Kabitz: Wir bieten sämtliche modernen diagnostischen und therapeutischen Verfahren in der Pneumologie an – inklusive Antikörpertherapien, Inhalativa, Infusionen, Schlafdiagnostik, ambulante Reha und vieles mehr. Seit Ende April ist unsere Klinik zusammen mit der Klinik Barmelweid auch offiziell eine sogenannte «A-Klinik» – die höchste Weiterbildungsstufe der Schweiz. Wir investieren viel in die Fort- und Weiterbildung – auch für unsere hausärztlichen Kolleginnen und Kollegen – und in die klinische Forschung.
Was kommt künftig auf Sie zu?
Kabitz: Das Lungenkrebs-Screening für Risikogruppen steht vor der Einführung – auch in der Schweiz. In den USA und Kanada ist es schon implementiert. Damit werden wir künftig deutlich mehr Frühstadien entdecken – und im besten Falle vor allem durch frühe operative Behandlung heilen können. Das wird unsere Arbeit nochmals intensivieren, aber auch verbessern.

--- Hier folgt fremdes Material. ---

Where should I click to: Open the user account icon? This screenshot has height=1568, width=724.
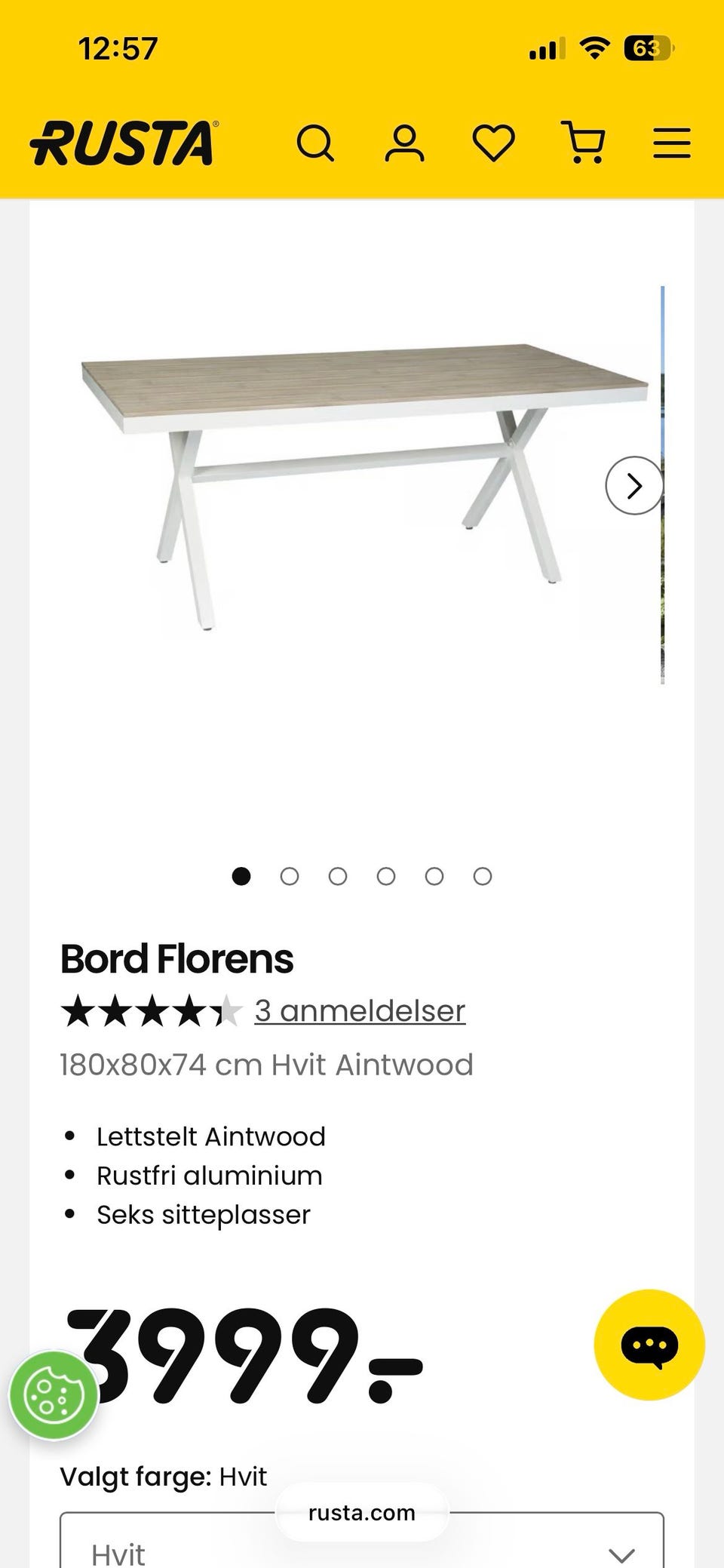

Was möchten Sie den Menschen mitgeben?
Kabitz: Jeder, der raucht und Symptome wie Luftnot oder chronischen Husten hat, sollte eine Lungenfunktionsprüfung bei der Hausärztin oder dem Hausarzt machen lassen. Und generell gilt: Wenn irgend möglich, bitte nicht rauchen, über Bewegung freut sich die Lunge, Luftqualität ernst nehmen – und Symptome nicht ignorieren.
Gambazzi: Unsere Patientinnen und Patienten müssen nicht gerne zu uns kommen, aber wir können versichern: Wir sind so gut aufgestellt, dass sie uns Vertrauen schenken können. Sie sind bei uns in guten Händen. Wir kümmern uns mit viel Fachverstand und Empathie um sie. Und wir können Menschen, die Luftnot, chronischen Husten, Bluthusten und Schmerzen haben oder schlecht schlafen, wirklich helfen.
Inteview: Andreas Krebs
Luft – Lunge – Leben
«Ohne Luft kein Leben» – eine einfache Wahrheit, der wir uns nur selten bewusst sind. Jeder Atemzug versorgt den Körper mit Sauerstoff, der die Zellen am Leben erhält. Atmen geschieht meist unbemerkt. Erst wenn unsere Lungen nicht mehr einwandfrei funktionieren, spüren wir, wie wichtig sie für unsere Gesundheit sind.
Am KSA engagieren sich Spezialistinnen und Spezialisten aus der Pneumologie, Thoraxchirurgie und Schlafmedizin für die bestmögliche Versorgung von Patientinnen und Patienten – mit modernster Diagnostik, langjähriger Erfahrung und interdisziplinärer Zusammenarbeit.